START GIVEN ENTRIES
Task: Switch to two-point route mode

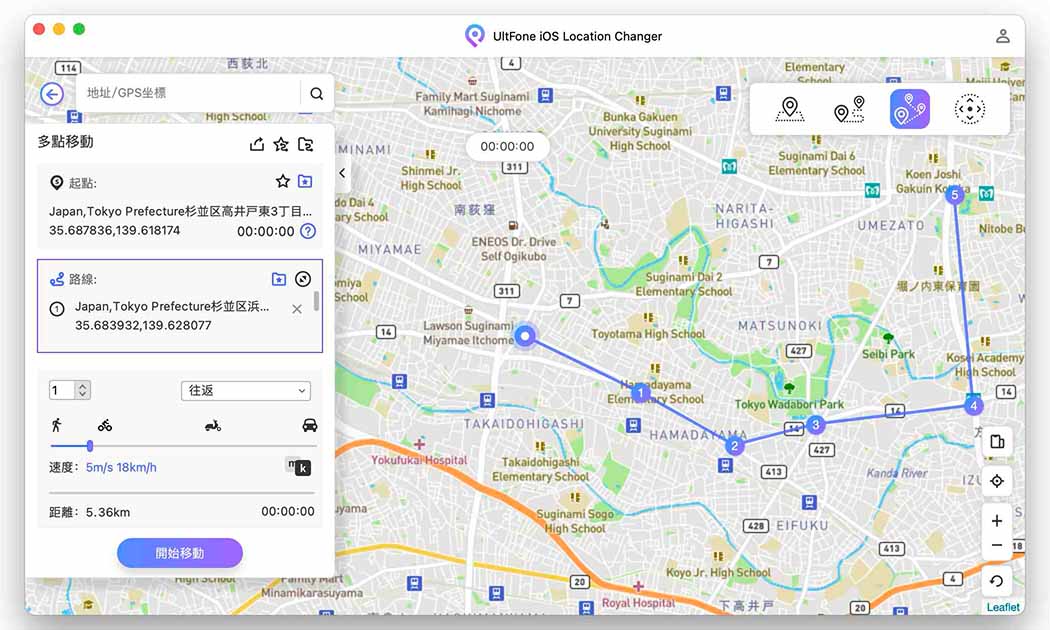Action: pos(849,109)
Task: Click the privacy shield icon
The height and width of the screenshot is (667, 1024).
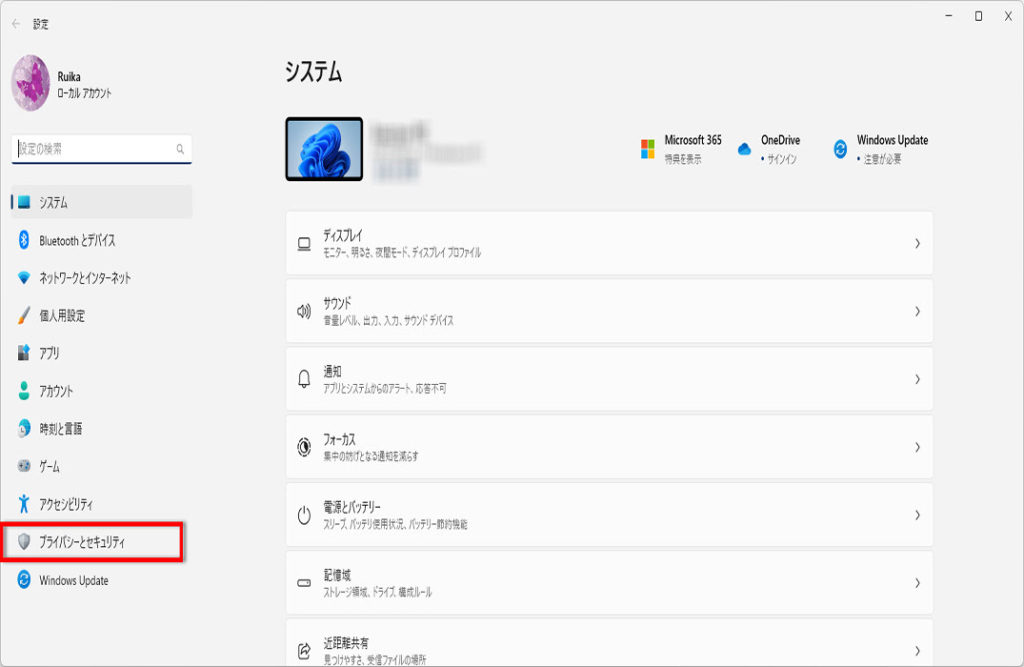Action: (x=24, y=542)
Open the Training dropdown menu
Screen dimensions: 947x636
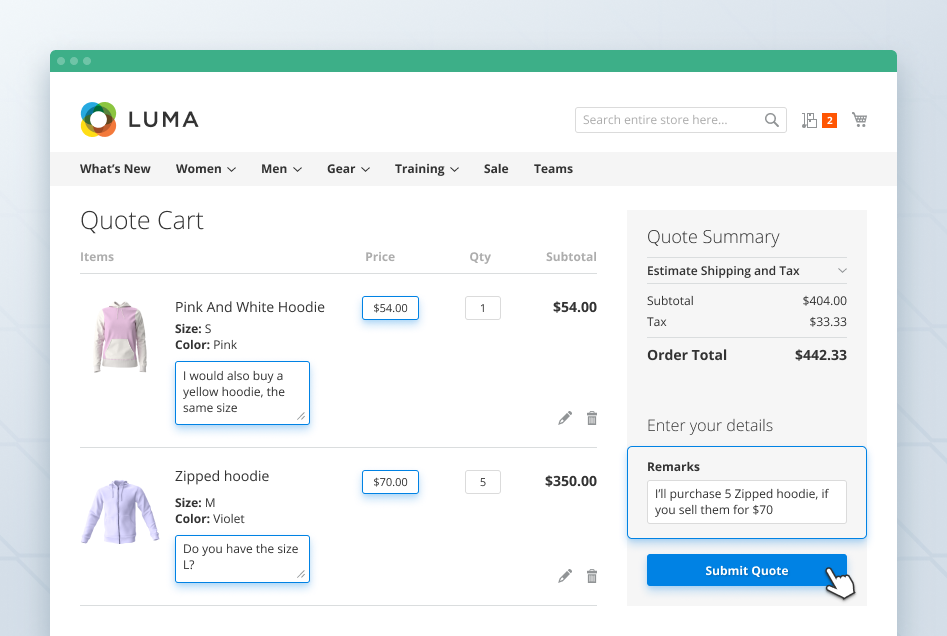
END GIVEN ENTRIES
START GIVEN ENTRIES
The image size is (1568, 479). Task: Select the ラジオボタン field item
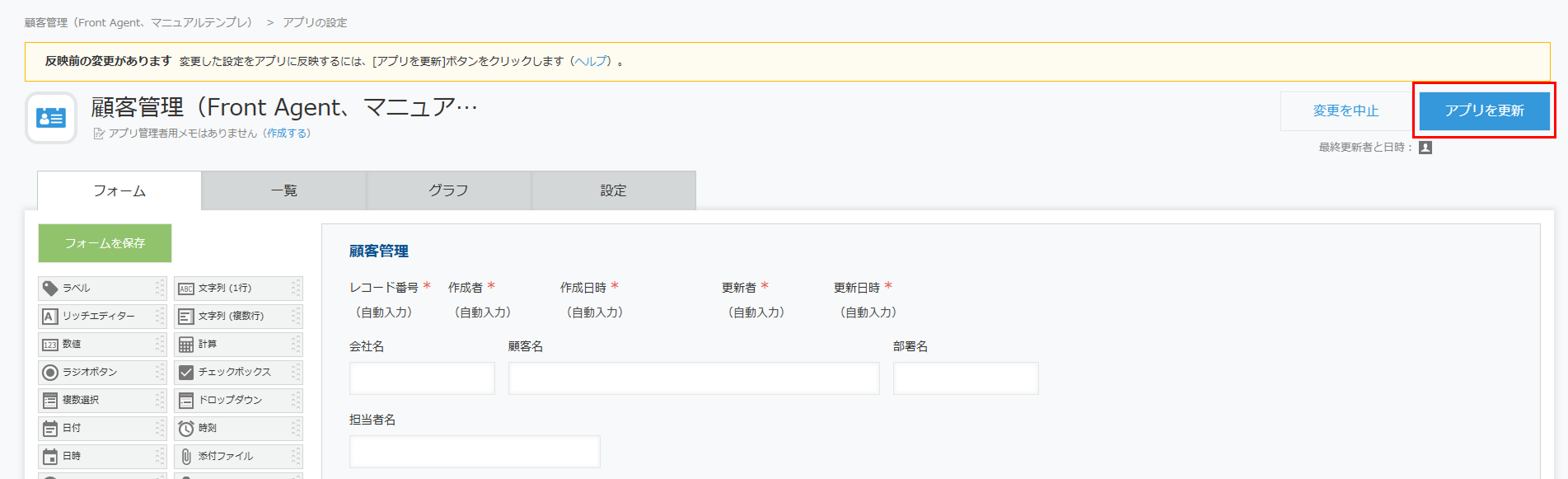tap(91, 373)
END GIVEN ENTRIES
TASK ITEM
Everything from the line with "Task: Switch to two-point route mode" through the line with "Screen dimensions: 947x636" in the material above should be transcribed exactly, except the pictures.

ANSWER TO THIS PROBLEM
Task: Switch to two-point route mode

Action: pos(849,109)
Task: Click the privacy shield icon
The height and width of the screenshot is (667, 1024).
Action: (x=24, y=542)
Open the Training dropdown menu
Screen dimensions: 947x636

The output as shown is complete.